Work to be completed >> Continue the text below on activity-based protein profiling in cancer, picking up right after its final sentence.

Excerpt >>
Activity-based protein profiling for biochemical pathway discovery in cancer

Abstract

Large-scale profiling methods have uncovered numerous gene and protein expression changes that correlate with tumorigenesis. However, determining the relevance of these expression changes and which biochemical pathways they affect has been hindered by our incomplete understanding of the proteome and its myriad functions and modes of regulation. Activity-based profiling platforms enable both the discovery of cancer-relevant enzymes and selective pharmacological probes to perturb and characterize these proteins in tumour cells. When integrated with other large-scale profiling methods, activity-based proteomics can provide insight into the metabolic and signalling pathways that support cancer pathogenesis and illuminate new strategies for disease diagnosis and treatment.

Figure 1. Activity-based protein profiling

a) Activity-based protein profiling (ABPP) uses active site-directed chemical probes to assess the functional state of large numbers of enzymes in native biological systems. Activity-based probes consist of a reactive group (red ball) for targeting a specific set of enzymes and a detection handle (a fluorophore, such as a rhodamine (Rh) or biotin (B)). In a typical ABPP experiment, a proteome is reacted with the activity-based probe and probe-labelled proteins detected by either in-gel fluorescence scanning (for fluorophore-conjugated probes; top) or avidin enrichment, on-bead tryptic digest and liquid chromatograpy mass spectrometry (LC–MS) analysis (for biotinylated probes; bottom). b) ABPP can also be used in a competitive format to evaluate the potency and selectivity of enzyme inhibitors in native biological samples. Inhibitors compete with activity-based probes for enzyme targets, and this competition is read out by loss of fluorescence (for fluorophore-conjugated probes) or MS (for biotinylated probes) signals (not shown). m/z, mass to charge ratio.

Figure 2. Serine hydrolases KIAA1363 and MAGL regulate lipid metabolic pathways that support cancer pathogenesis

Activity-based protein profiling (ABPP) identified KIAA1363 (part a) and monoacylglycerol (MAG) lipase (MAGL) (part b) as being increased in aggressive human cancer cells from multiple tumour types. Pharmacological and/or RNA interference ablation of KIAA1363 and MAGL coupled with metabolomic analysis revealed specific roles for KIAA1363 and MAGL in cancer metabolism. Disruption of KIAA1363 by the small-molecule inhibitor AS115 lowered monoalkylglycerol ether (MAGE), alkyl lysophosphatidic acid (alkyl LPA) and alkyl lysophosphatidyl choline (alkyl LPC) levels in cancer cells. Disruption of MAGL by the small-molecule inhibitor JZL184 raised MAG levels and reduced free fatty acid, lysophosphatidic acid (LPA) and prostaglandin E₂ (PGE₂) levels in cancer cells. Disruption of KIAA1363 and MAGL leads to impairments in cancer cell aggressiveness and tumour growth (part c). PAF, platelet-activating factor.

Provided material >>

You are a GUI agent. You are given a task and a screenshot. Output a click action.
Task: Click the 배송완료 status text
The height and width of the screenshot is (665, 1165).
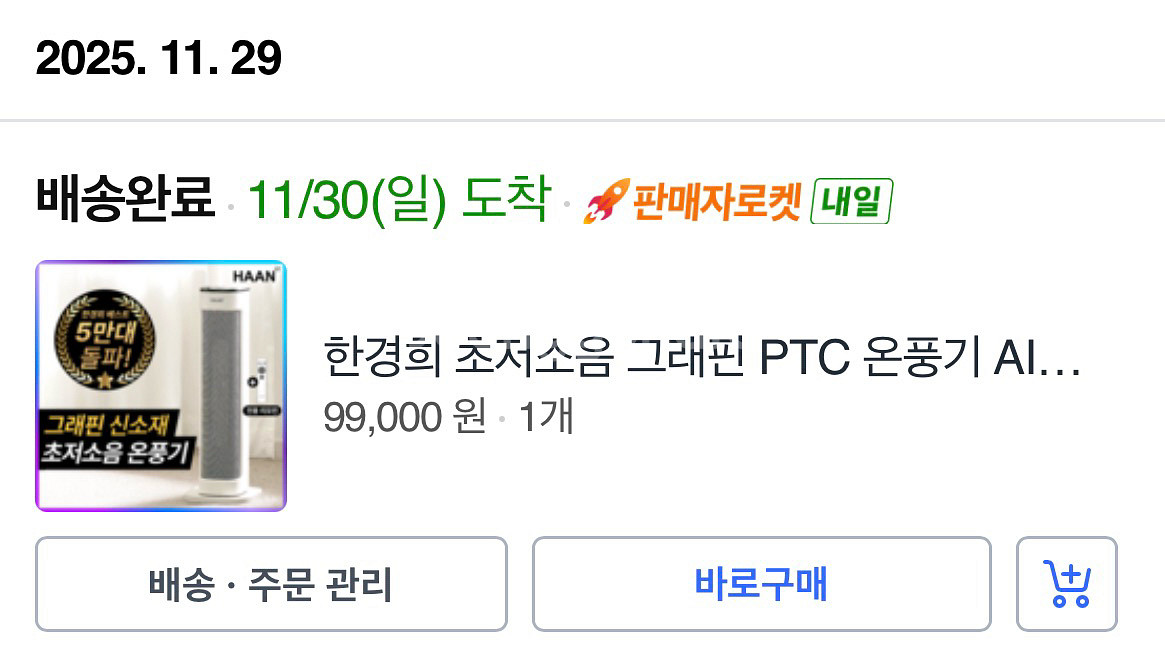point(125,200)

Answer for the task >>
Figure 3. Proteomic strategies for mapping protease substrates

a) Amino terminal labelling techniques use chemical or enzymatic methods to selectively label neo-N termini that are created on protease treatment. The labelled N-terminal peptides can then be enriched through positive selection methods (such as the subtiligase method84) or, alternatively, the internal unmodified peptides can be removed through negative selection methods (such as terminal amine isotopic labelling of substrates (TAILS) methods85). The remaining pool of enriched labelled neo-N termini can then be analysed using tandem mass spectrometry (MS) and the exact sites of proteolytic cleavage can be assigned. b) An alternative proteomic method for protease substrate identification, Protein Topography and Migration Analysis Platform (PROTOMAP86) combines one-dimensional (1D) SDS–PAGE fractionation with liquid chromatograpy (LC)–MS analysis. In a typical PROTOMAP experiment, proteomes from control (Ctrl; red) and experimental (protease-active) (Expt; blue) systems are separated by 1D SDS–PAGE. The lanes are cut into bands at fixed intervals, digested with trypsin and analysed by LC–MS/MS to generate data that are integrated into peptographs, which plot sequence coverage for a given protein in the horizontal dimension (N to C terminus; left to right) versus gel migration in the vertical dimension. Spectral count values for each protein in each gel band provide quantitation. Cleaved proteins are identified by shifts in migration from higher to lower molecular weight (MW) in Ctrl versus Expt systems.